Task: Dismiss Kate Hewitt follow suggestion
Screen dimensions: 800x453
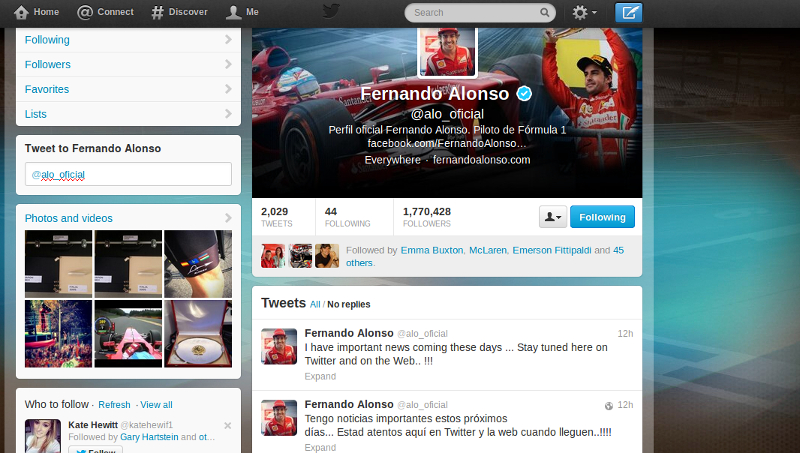Action: point(228,425)

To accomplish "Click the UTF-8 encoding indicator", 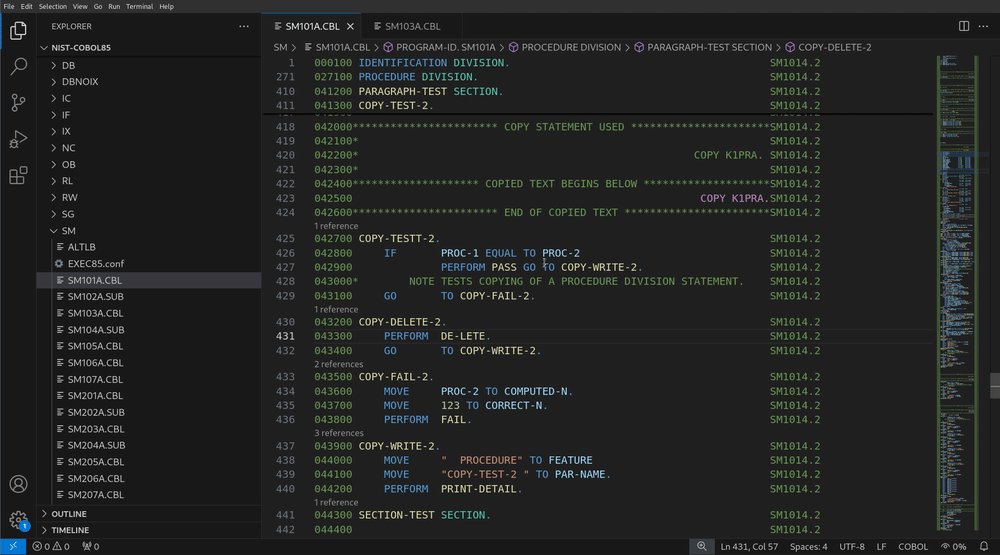I will 852,547.
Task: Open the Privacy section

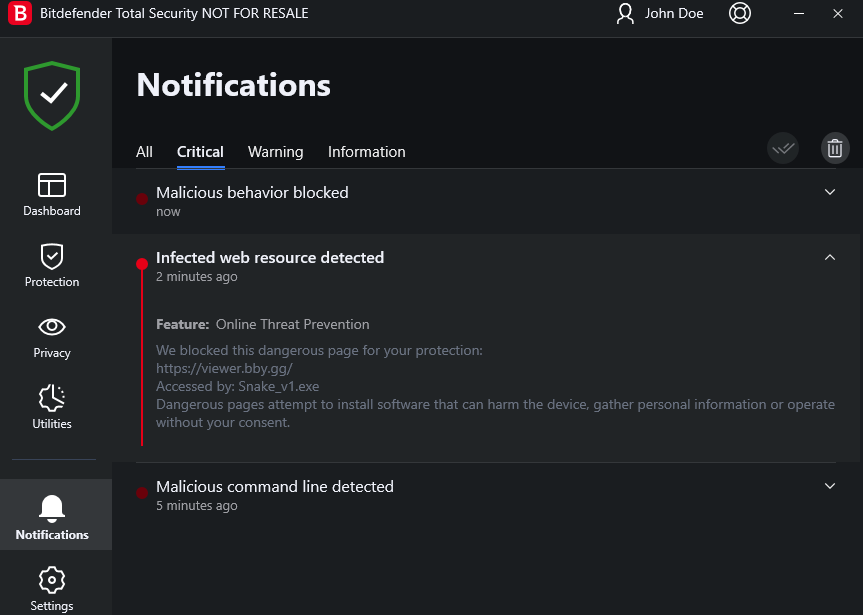Action: tap(52, 336)
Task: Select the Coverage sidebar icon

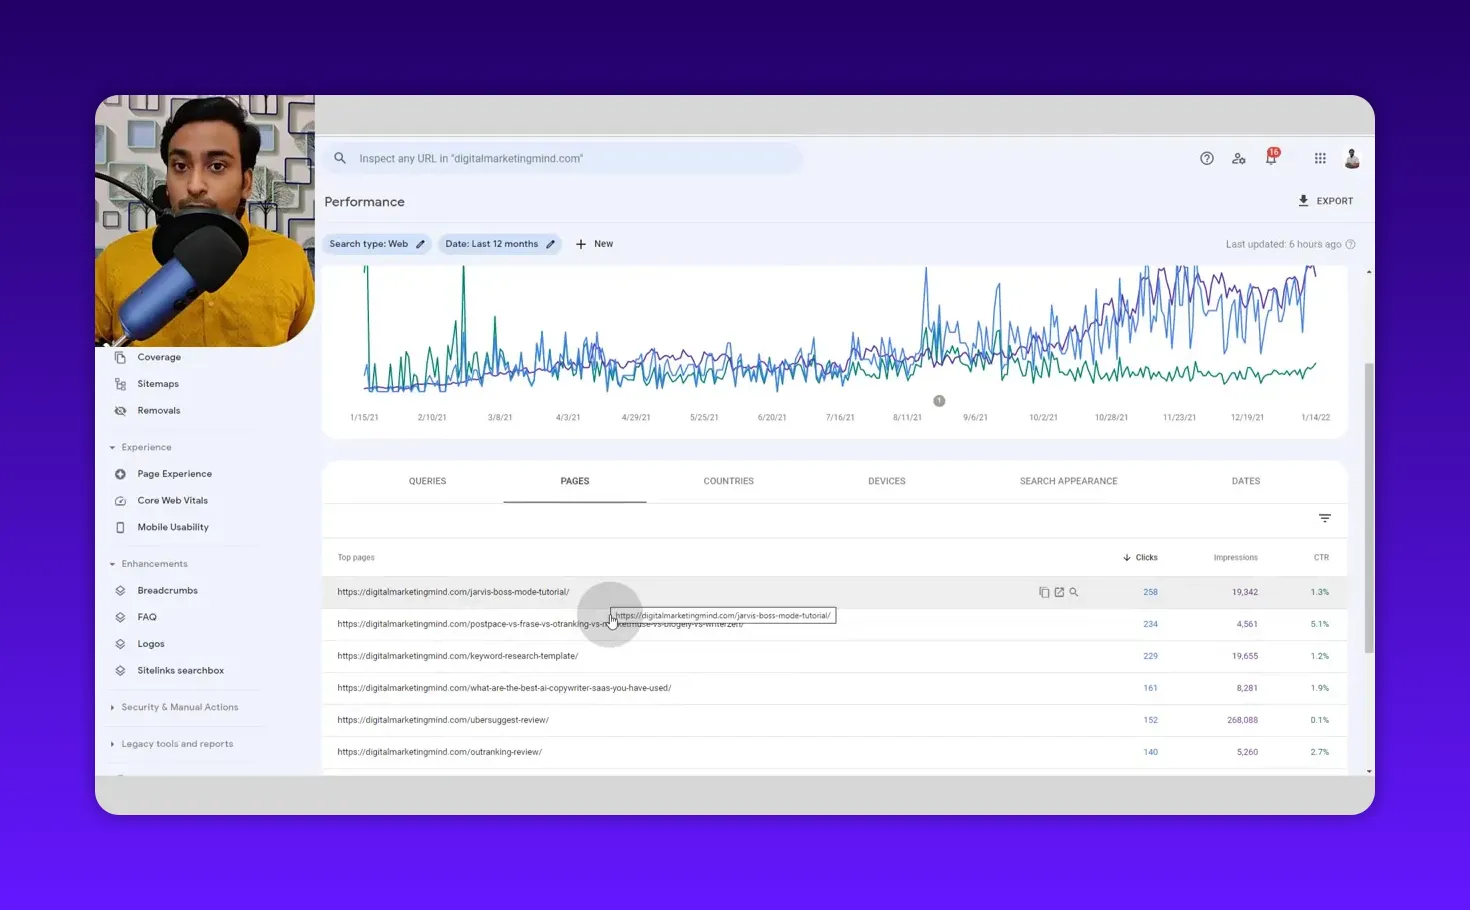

┄┄┄┄┄┄┄┄┄┄┄┄┄┄┄┄┄┄┄┄

• What you are asked to do:
Pictures are to be omitted. Output verbatim only the lines from the one holding "Task: Open the Privacy section" through the end of the material, both included.

• Your response:
Task: Open the Privacy section

Action: tap(52, 336)
Task: Select the Coverage sidebar icon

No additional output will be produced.